Once the thimerosal has changed into inorganic mercury it is deposited in tissues. Where it remains to causes damage. Once in the inorganic form it cannot cross the blood brain barrier.
This is very important because humans cannot excrete inorganic mercury once it is deposited in the brain tissue. We can only excrete organic. Thus because ethylmercury (thimerosal) leaves the bloodstream more quickly than methlmercury less of it can be excreted before attaching as inorganic mercury to the brain, nervous system, wherever. Most studies on mercury have been done on methlmercury rather than ethylmercury.
An explanations of inorganic and organic mercury:
The distinction is the type of chemical bonding. Inorganic mercury refers to mercury that is in the metallic state or is a charged ion (a ‘salt,’ such as mercury chloride). Organic mercury is mercury that is chemically bonded to a carbon chain molecule – methylmercury and ethylmercury being the simplest organic mercury compounds (which also include thimerosal). Inorganic mercury forms (metal, vapors, mercury salts) are less toxic than organic mercury because it doesn’t absorb easily into the body – if ingested most passes through the digestive tract. Organic mercury is readily absorbed by tissues and transported around the body.
I don’t know that these were the studies Dr.
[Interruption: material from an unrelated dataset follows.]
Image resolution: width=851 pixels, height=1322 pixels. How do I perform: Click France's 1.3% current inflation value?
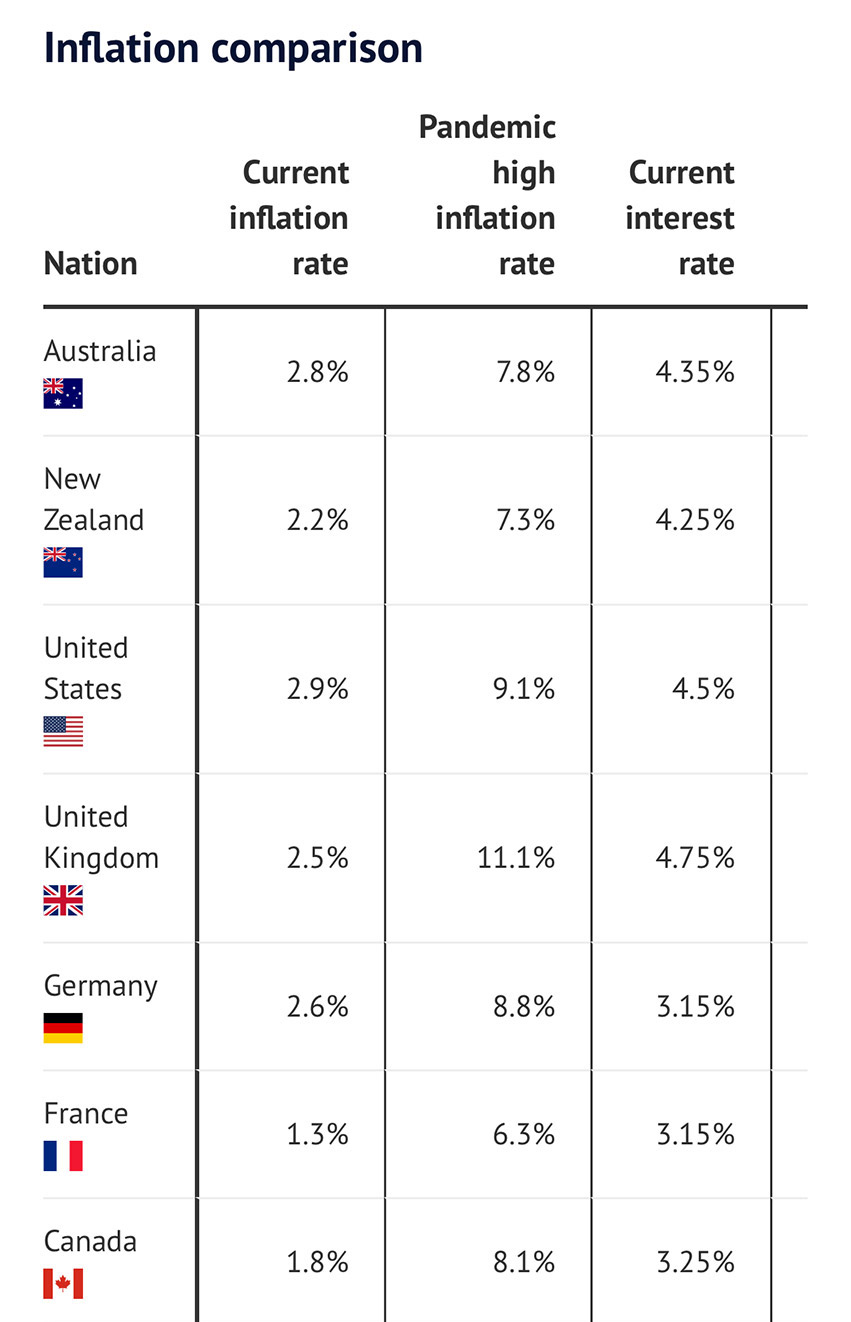click(317, 1134)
Healy was referring too, but I suspect they might be among them. Did you notice that Dr. Healy said in the interview that a memo went around the NIM in 2004 saying, “Do not pursue susceptibility groups. Don’t look for those patents, those children, who may be vulnerable.”? She takes issue with that, as do I. She said that the NIH believed that parents would be scared away from vaccination if they were found to cause autism in a group. I guess I don’t sound like as much of a crackpot for saying studies looking into the connection between autism and vaccines really haven’t been done if the former head of the National Institutes of Health agrees!
And for your question of if I intended to use the paper as evidence that there are safety concerns with vaccines. No, I think you proved your point. I knew from the beginning it wasn’t the one I was looking for but I got lazy.
And I will check out the website you recommend. http://www.sciencebasedmedicine.org/?p=466
If you are honestly interested in finding out more read David Kirby's Evidence of Harm.